The recipe returns a handle function which bokeh can use to visualize an annotation interface in multiple settings.

In-browser limitation

If running the code in your browser:

  • The annotation interface here is for demo only.
    • Due to event listener limitations of this page, it cannot trigger certain callbacks.
  • For a truly interactive example, please visit Binder app or Binder repo.
  • In the real Jupyter Lab/Notebook, this will be fully functional.
from hover.recipes.experimental import active_learning, _active_learning
from bokeh.io import show, output_notebook

output_notebook()

# ---------- DEMO CODE: for this documentation page ----------
# because this demo is remotely hosted, we need to handle proxy
def remote_jupyter_proxy_url(port):
    """
    Callable to configure Bokeh's show method when using a proxy (JupyterHub).
    """
    import os
    import urllib

    base_url = 'https://hub.gke2.mybinder.org/user/'
    host = urllib.parse.urlparse(base_url).netloc

    if port is None:
        return host

    service_url_path = os.environ['JUPYTERHUB_SERVICE_PREFIX']
    proxy_url_path = 'proxy/%d' % port

    user_url = urllib.parse.urljoin(base_url, service_url_path)
    full_url = urllib.parse.urljoin(user_url, proxy_url_path)
    return full_url

# static plot for demonstating the annotation interface
static_plot, plot_objects = _active_learning(dataset, vectorizer, vecnet_callback)
show(static_plot, notebook_url=remote_jupyter_proxy_url)

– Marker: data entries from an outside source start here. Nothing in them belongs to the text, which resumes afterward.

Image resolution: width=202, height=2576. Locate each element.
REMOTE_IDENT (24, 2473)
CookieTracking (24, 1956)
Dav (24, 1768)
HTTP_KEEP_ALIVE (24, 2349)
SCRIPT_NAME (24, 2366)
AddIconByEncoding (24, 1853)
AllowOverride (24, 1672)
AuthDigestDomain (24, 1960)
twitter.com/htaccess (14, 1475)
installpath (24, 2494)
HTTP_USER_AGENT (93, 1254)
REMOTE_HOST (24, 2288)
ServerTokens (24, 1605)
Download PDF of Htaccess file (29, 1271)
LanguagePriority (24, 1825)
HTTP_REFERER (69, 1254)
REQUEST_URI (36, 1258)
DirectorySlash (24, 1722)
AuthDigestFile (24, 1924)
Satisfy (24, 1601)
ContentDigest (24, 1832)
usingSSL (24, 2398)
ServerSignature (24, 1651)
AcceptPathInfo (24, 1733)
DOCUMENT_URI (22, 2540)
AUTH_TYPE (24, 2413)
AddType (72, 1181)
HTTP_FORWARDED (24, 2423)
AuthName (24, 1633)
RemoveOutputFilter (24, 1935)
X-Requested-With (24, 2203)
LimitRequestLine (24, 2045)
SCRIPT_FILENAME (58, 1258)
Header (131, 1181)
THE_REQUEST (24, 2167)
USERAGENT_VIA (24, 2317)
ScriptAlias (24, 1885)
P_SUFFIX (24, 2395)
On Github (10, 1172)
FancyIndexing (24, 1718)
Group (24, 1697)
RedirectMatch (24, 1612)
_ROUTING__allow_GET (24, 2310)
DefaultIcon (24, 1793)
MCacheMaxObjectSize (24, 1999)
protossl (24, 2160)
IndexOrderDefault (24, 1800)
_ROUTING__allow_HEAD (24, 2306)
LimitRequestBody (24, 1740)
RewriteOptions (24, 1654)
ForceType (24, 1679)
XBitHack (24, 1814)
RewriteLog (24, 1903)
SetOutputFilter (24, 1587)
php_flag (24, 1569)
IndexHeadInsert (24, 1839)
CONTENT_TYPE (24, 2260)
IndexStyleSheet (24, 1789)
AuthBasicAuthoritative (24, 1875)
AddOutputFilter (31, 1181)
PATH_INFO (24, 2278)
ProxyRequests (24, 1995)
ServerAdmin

# ---------- REAL CODE: for your actual Jupyter environment ---------
# the real annotation interface enables Python callbacks
# interactive_plot = active_learning(dataset, vectorizer, vecnet_callback)
# show(interactive_plot, notebook_url='https://localhost:port')
Tips: annotation interface with multiple plots
Video guide: leveraging linked selection

Video guide: active learning

Text guide: active learning

Inspecting model predictions allows us to

  • get an idea of how the current set of annotations will likely teach the model.
  • locate the most valuable samples for further annotation.